Bridget Moser, Things a Person is Supposed to Wonder, 2017. Courtesy PuSh International Performing Arts Festival. Photo: Mark Montgomery.
Across the street at Fox Cabaret for Club PuSh 2017, Bridget Moser recently presented Things A Person is Supposed to Wonder, featuring a repertoire of various short performances created over the past three years.
In this work, to a score of balmy synthesizer and audio samples, Moser demonstrates her usual sophisticated blend of arresting turns of poetic phrase, inventive prop improv and impeccable comedic timing. Half the battle in winning over her audiences is in choosing, as her costars, perfectly generic objects with seemingly little left to wonder about. This iteration features a step ladder, a coat rack and a toilet seat, among the other items into which Moser commands new life.
Moser understands so deeply the power of her own character, able to produce humour and pathos in equal parts, along with secondhand embarrassment.
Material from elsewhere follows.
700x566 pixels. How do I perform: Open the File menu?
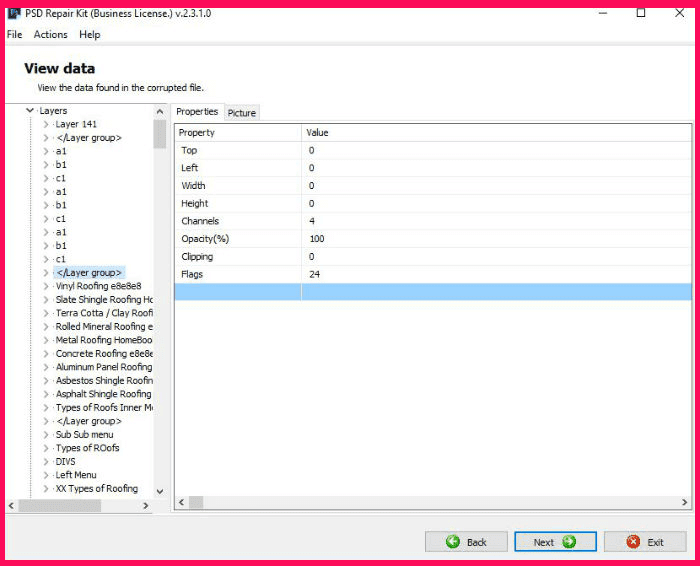(x=14, y=34)
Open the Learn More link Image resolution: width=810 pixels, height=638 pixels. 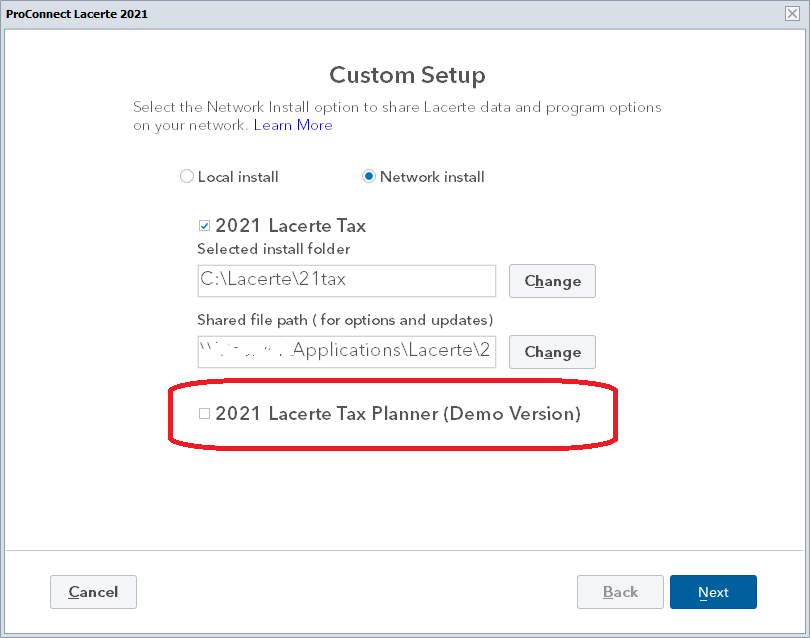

The audience laughs together and apart, the weight of absurdity hitting individuals in unpredictable intervals.
There’s attention to every detail, from the performer’s platform sneakers to her fuchsia velour attire, to her unremarkable shoulder-length mop. In the stage lights, we’re able to see singular hairs shed while she shakes and contorts across the scene. Even this seems deliberate—a strategy employed to underscore pointed moments with liveness throughout, like when the music exclaims “The world is a vampire” before breaking into dubstep, to which Moser whips and convulses.
There’s anger seething just beneath the surface of Moser’s bitingly satirical declaratives, and why shouldn’t there be? It can be frustrating to spend so much time wondering about the world, while effecting change seems to happen so slowly.
Jeneen Frei Njooltli, “LUX | MAM” (installation view), 2017. Courtesy Macaulay and Co. Fine Art.
My northernmost stop, Jeneen Frei Njootli’s “LUX | MAM,” a solo exhibition at Macaulay and Co. Fine Art, is a call to arms. The exhibition takes cues from training facilities, presenting sculptural works that imply conditioning movements—Frei Njootli’s versions of jump ropes, strength bands, weights and stretching mats—while incorporating materials embedded with historical and personal symbolic value, such as caribou antler.
LUX | MAM V (2017) is a braid of beaded strands activated by the artist during an in-gallery performance. She skipped with the intricate length until its threads gave way, spilling black beads across the floor. Viewers in closest proximity were instructed to wear carved polycarbonate masks, a collection together titled LUX | MAM VIII (2017), evocative of the sort worn by riot police, but adorned with sweeping patterns.
Other works seem to demand immediacy through unstable applications of ephemeral materials, like the dust on the precariously balanced leather gloves in LUX | MAM VII (2017) or the facial-grease prints that kiss leaning red Plexiglas in LUX | MAM VI (2017), its protective film evidently just removed and heedlessly piled beside.
The gallery press release uses the phrase “vital disruptions” in relation to Frei Njootli’s practice, and an exuberant physicality comes across here, articulating an invitation to sweat it out, as if to say “resistance is not futile.”
Lucien Durey is an artist based in Vancouver. His performative works engage with collections, found objects and ephemera.